The PDO for Phase 1 involves a field centre, consisting of one processing platform, one riser platform, one wellhead platform with drilling facilities and one living quarter platform. The platforms will be installed on steel jackets in 120 metres of water and will be bridge-linked. A significant number of contracts have already been awarded for the development of Phase 1. Notably all four topside contracts have been awarded, with EPC type contracts being awarded to Aibel (drilling platform) and Kværner/KBR (living quarters and utilities) whilst a fabrication contract has been awarded to Samsung Heavy Industries (riser platform and processing platform) with Aker Solutions being contracted for the procurement and engineering of the riser and processing platforms. The contract for the heavy lift installations for three of the topsides have been awarded to Allseas and contracts for the construction of three of the steel jackets for the riser, drilling and processing platforms have been awarded to Kværner whilst the contract for the jacket for the utility and living quarter platform has been awarded to Dragados Offshore.
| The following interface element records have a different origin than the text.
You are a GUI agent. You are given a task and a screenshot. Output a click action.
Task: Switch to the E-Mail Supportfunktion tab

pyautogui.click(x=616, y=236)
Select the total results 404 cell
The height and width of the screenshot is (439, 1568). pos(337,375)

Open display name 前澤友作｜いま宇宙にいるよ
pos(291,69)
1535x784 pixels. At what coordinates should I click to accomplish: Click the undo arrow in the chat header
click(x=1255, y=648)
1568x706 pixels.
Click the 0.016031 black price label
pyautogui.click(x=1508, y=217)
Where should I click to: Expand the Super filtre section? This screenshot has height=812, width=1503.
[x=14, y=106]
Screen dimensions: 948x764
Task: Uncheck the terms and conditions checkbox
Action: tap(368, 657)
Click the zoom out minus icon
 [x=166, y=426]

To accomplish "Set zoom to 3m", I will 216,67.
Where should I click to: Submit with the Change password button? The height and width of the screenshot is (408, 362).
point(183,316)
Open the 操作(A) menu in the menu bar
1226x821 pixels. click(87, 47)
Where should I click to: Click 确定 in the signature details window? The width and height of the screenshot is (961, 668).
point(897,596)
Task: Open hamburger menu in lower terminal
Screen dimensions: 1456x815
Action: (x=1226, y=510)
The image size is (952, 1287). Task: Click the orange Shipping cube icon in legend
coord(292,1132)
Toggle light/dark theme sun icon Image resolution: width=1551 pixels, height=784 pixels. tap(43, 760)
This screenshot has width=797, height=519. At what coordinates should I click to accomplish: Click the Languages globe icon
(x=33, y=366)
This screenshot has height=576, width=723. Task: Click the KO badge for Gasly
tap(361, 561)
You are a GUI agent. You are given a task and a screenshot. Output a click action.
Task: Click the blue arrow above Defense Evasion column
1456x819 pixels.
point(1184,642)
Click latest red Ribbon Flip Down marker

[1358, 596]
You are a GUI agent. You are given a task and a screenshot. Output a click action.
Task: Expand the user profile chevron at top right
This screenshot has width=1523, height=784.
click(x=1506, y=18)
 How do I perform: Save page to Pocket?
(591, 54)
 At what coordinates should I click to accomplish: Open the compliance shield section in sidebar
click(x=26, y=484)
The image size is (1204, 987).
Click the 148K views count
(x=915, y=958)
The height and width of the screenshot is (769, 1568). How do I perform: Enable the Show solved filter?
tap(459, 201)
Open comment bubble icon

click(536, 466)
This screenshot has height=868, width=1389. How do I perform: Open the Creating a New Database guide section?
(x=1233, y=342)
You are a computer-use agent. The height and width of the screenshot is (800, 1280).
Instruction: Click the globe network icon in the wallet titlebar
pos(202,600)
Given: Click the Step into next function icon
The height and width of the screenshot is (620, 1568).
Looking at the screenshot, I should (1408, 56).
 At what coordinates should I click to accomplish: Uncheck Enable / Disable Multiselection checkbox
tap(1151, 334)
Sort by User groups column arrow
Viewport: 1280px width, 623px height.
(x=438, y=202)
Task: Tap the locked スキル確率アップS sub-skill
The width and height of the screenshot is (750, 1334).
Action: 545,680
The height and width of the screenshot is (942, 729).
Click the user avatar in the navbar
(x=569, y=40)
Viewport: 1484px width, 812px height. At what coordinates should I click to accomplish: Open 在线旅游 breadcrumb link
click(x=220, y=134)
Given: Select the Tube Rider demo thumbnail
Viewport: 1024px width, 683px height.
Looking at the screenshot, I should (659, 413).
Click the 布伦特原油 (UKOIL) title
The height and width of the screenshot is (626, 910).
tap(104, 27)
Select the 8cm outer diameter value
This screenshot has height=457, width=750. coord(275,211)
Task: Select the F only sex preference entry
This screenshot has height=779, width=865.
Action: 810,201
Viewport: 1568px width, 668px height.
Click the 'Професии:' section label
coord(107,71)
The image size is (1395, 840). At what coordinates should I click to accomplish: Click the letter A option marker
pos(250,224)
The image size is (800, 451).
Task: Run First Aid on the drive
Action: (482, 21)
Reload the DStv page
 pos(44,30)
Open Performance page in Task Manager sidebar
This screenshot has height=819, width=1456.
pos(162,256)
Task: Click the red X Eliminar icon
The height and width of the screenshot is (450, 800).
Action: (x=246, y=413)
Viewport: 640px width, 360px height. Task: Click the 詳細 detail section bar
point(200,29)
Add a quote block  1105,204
Odfjell Drilling has been awarded contracts for drilling of the wells. The pre-drilling template has been installed offshore with drilling scheduled to commence in the second quarter of 2016.

The PDO for Phase 1 also outlines certain concepts for the full field development involving an expected full field gross plateau production level of between 550,000 and 650,000 boepd and gross reserves of between 1.65 to 3.02 billion boe with approximately 95 percent of the reserves being oil. The full field development costs have also been revised down from NOK 170 – 220 billion (real 2015) to NOK 160 – 190 billion (real 2015) ), due to market savings relating to Phase 1 and optimisation of the Phase 2 concept. The concept selection for Phase 2 is expected to be made during the fourth quarter 2016 and a PDO to be submitted during the fourth quarter 2017. Phase 2 is expected to start production in 2022.

Appraisal

2015 appraisal well programme

Licence Operator WI Well Spud Date Status
PL609 Lundin Petroleum 40% 7220/11-2 and
7220/11-2A
March 2015 Completed June 2015
PL609 Lundin Petroleum 40% 7220/11-3 and
7220/11-3 A
June 2015 Completed September 2015
PL338 Lundin Petroleum 50% 16/1-23S June 2015 Completed August 2015

During the year Lundin Petroleum has completed two Alta appraisal wells in the southern Barents Sea.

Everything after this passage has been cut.